Auch Dream-Theater-Drummer Mike Portnoy war daran gelegen, das Material des Debüts nicht komplett in Vergessenheit geraten zu lassen, und so baute er als zentraler Verantwortlicher für die Livesetlisten der Band immer wieder einzelne Songs in die Konzertprogramme ein. Was trotz vielerlei Nachfragen jedoch nicht gelang, war eine Neueinspielung des Albums mit James LaBrie am Mikrofon – die rechtliche Situation gab das nicht her, und so ist When Dream And Day Unite bis heute das einzige Dream-Theater-Studioalbum, dessen Material nicht in Studiofassungen mit LaBries Gesang ausgestattet vorliegt.

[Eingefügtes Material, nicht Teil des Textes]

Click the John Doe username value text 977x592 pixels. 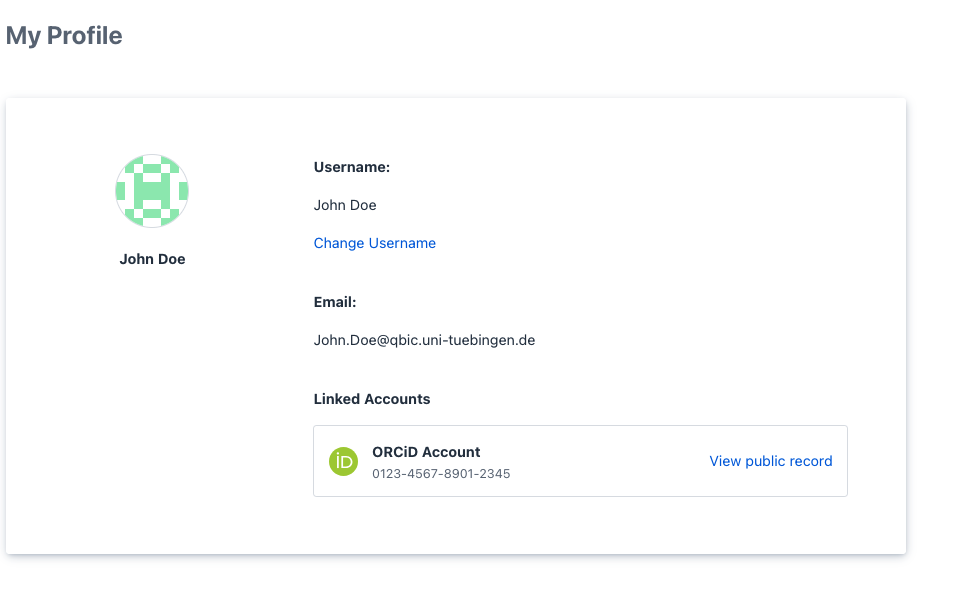pyautogui.click(x=345, y=205)
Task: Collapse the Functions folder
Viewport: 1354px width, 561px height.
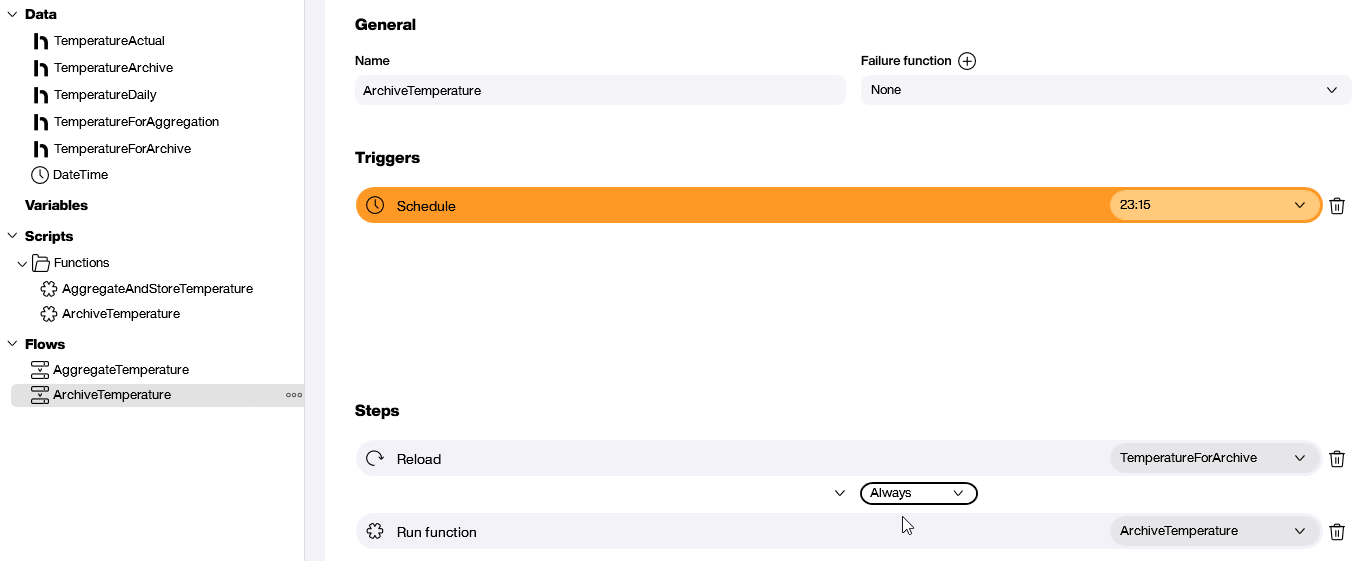Action: [x=23, y=263]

Live mußte sich der Vokalist aber natürlich damit beschäftigen, nicht nur in seiner Frühzeit mit der Band, als diese Songs noch einen breiten Anteil im Set einnahmen, sondern auch in späteren Jahren, wenn wie erwähnt Portnoy den einen oder anderen der Songs auf die Programme setzte und es sich nicht gerade um das Instrumental „The Ytse Jam“ handelte.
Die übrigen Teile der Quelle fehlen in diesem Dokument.